__Tasks to carry out__.
A – In the database post, about how many records does the count query join for customers with unusual data shape?
B – List the header fields shown at the top of the database post.
C – From the database post, pull out the passage that begins at the words "Recently though we've" and stops after "implement the count.".

__Selected excerpt__.

Yes, this is probably a stupid question but...

From: Pat <pat.casey_at_service-now.com>
Date: Sat, 12 Apr 2008 14:55:20 -0700 (PDT)
Message-ID: <0653963d-1d32-4e85-9bae-55e038b9eb45@f63g2000hsf.googlegroups.com>

We have an application that stores operational data as a single master table and a set of child tables. Based on the class of data, a different child table gets joined in e.g.

master inner_join pets -> gives us pet data master inner_join cars -> gives us car data

It works reasonably well, and it makes the developer's lives easier. Normally the working set of records is quite small as well e.g. < 1k records at a time so the actual queries being issued are something like:

select <some fields> from a inner join b on a .sys_id = b.sys_id where a.<some indexed column> = <some fairly selective criteria>

There's one part of the application though that computes counts via the not terribly complex:

select count(*) from a inner join b on a sys_id = b.syss_id where a.<some indexed column> = <some selective criteria>

Recently though we've had some customers with some unusual data shape such that the particular count query (above) is joining 200k records or so together to implement the count.

__Given information__.
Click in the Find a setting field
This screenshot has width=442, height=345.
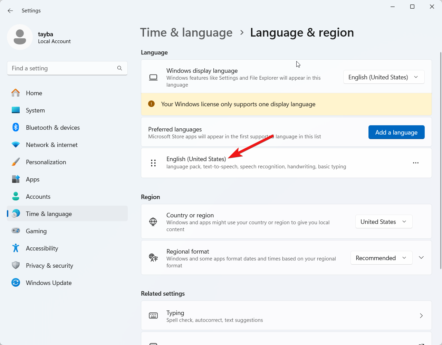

__Solutions by task__.
A – About 200k records.

B – From, Date, Message-ID

C –
Recently though we've had some customers with some unusual data shape such that the particular count query (above) is joining 200k records or so together to implement the count.